๑۩۞۩๑ Kitap Dünyası - İlim Dünyası Kütüphanesi ๑۩۞۩๑ => Denemeler => Konuyu başlatan: ღAşkullahღ üzerinde 16 Mart 2010, 11:42:36



Konu Başlığı: Hakkı Anlamak
Gönderen: ღAşkullahღ üzerinde 16 Mart 2010, 11:42:36
Hak'kı Anlamak

Canlılar âleminde birbiriyle anlaşabilen nice varlıklar vardır. Fakat çokları tarafından bu dar mânâdaki "anlama ve anlaşmalar" maddi âlemdeki bir kısım ihtiyaçları karşılama vasıtası olmaktan öteye gidememekte ve bu "anlama" farın hiçbiri değerlendirme süzgecinden geçmemektedir.

"Anlaşılması gerekeni anlama" insana hastır. Ve denebilir ki bu, insan olmanın hem sebebi hem de neticesidir. Yani insan tabiatın sinesinden yükselen âhenkli nağmelere mânâ verebildiği ölçüde insandır. Sonsuzluk operasındaki rolünü hakkıyla bildiği ve mütemadiyen değişen dekorlardaki sırları anlayabildiği ölçüde insandır. Ve bunların karsısında, kendisine bir yol ve yön çizebildiği nisbette insandır.

Gözü ve gönlü bir dost ararken, fanilerin doğup-battıklarını gördükten sonra; "doğup - batanlar hakiki dost ve mabud olamazlar..!" diyebiliyor ve bu doğup-batma, görünüp-kaybolma, gelip-gitme ve gidip-gel-memelerin ardındaki sırlı gidisi anlıyabiliyorsa insandır. Fakat, su burç burç yükseltilmiş semanın ve burcu burcu güzelliklerle bezenmiş yeryüzünün, binbir dille anlatmak istediklerini anlamıyorsa..!
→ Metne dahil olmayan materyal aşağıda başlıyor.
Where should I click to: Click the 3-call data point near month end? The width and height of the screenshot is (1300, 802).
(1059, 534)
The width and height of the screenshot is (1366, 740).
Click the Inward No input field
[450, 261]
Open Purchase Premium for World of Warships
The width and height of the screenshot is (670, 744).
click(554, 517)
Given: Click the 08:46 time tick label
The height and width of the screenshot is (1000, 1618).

Anladığını "anlatma" da insanlık icabıdır. Hakk'ın yardımı ve iradenin yerinde kullanılmasıyla, bir kısım engelleri aşmış ve nurlu ufka ulaşmış her insanın ilk vazifesi olmalıdır "anlatma". Fakat, (neyin, nasıl) anlatılacağını bilme ve anlatırken kendini unutmama. Bir nevi aldatma olan "anlatıp-yapmama" değil. "Yapıp-anlatmama" da değil Bilakis; "görüp-bilme, bilip-yapma ve yapıp-anlatma..."
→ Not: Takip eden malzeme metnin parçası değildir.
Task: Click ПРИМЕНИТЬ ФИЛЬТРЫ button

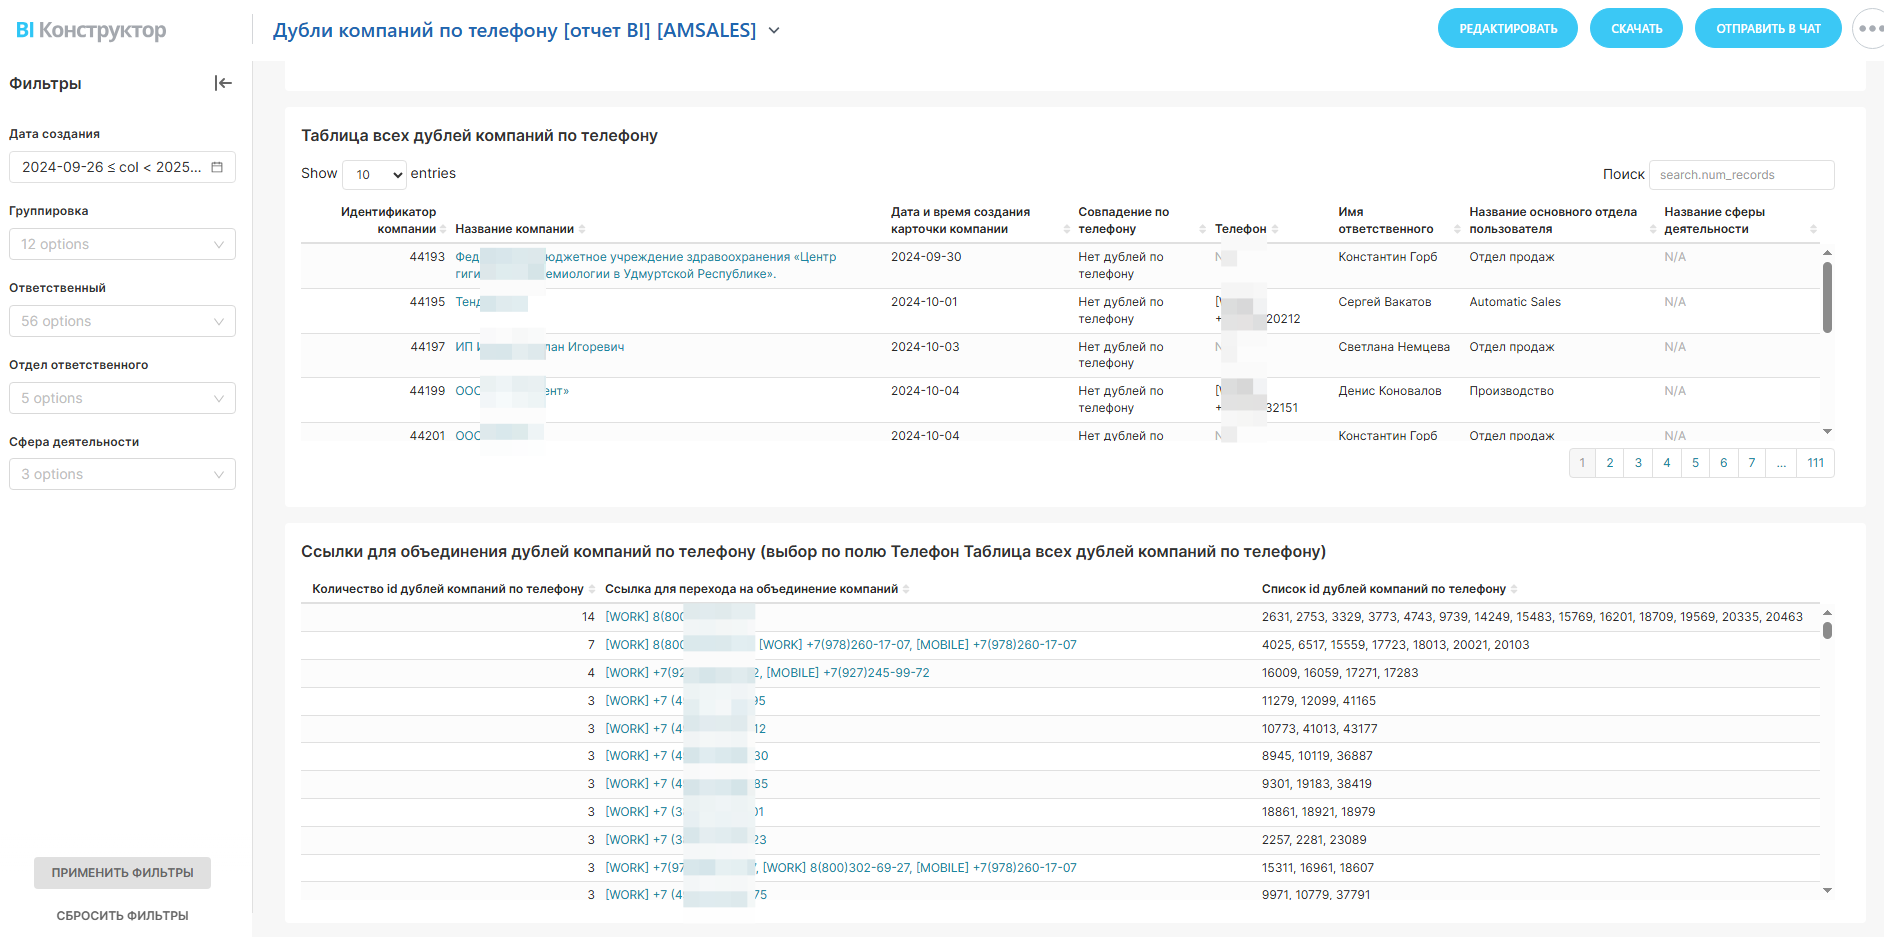Action: click(122, 873)
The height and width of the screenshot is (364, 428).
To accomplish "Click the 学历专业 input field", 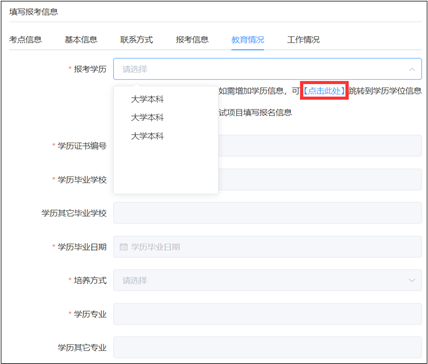I will [x=267, y=314].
Bir de "anlayamama" vardır. Gaye ve vasıtaların birbirine karıştırıldığı ve ölçülerin tamamen değiştiği bir iklimde, gidişe mânâ verememe... Veya; dakik nazarların okuyup anlaması için teshir edilen muhteşem eserlere kıymet verilmediğini, uçuruma doğru adım adım gidildiğini görüp "hayrete düşme" mânâsındaki ''anlayamama"... Ve bunu "anlatamama.

Ve bütün bunların ötesinde acıların en dayanılmazı, ızdırabın en acısı ve çilenin en ızdıraplısı olan "anlaşılamama"..! Bu ufkun zirvesinde ise "ufuk insan" ..! Hakk'tan haber getirmenin, selâmet sahiline davet etmenin mükâfatı olarak, kapı kapı kovulma... Ruh lordaki düğümleri bir bir çözüşün ebede giden yollar çizişin mukabilinde; belde belde hicrete mecbur bırakılma... Yani, "anlaşılamama..."

Hakk'la rezonans olmuş gönüllerin, ateşlere atılması, zindanlara hapsedilmesi, deryalar aşmaya zorlanması... Hakka vuslatı - Hakk aşkı için ve geçici de olsa terketme fedakârlığına mukabil, halk katında kabul görememenin adıdır "anlaşılamama"...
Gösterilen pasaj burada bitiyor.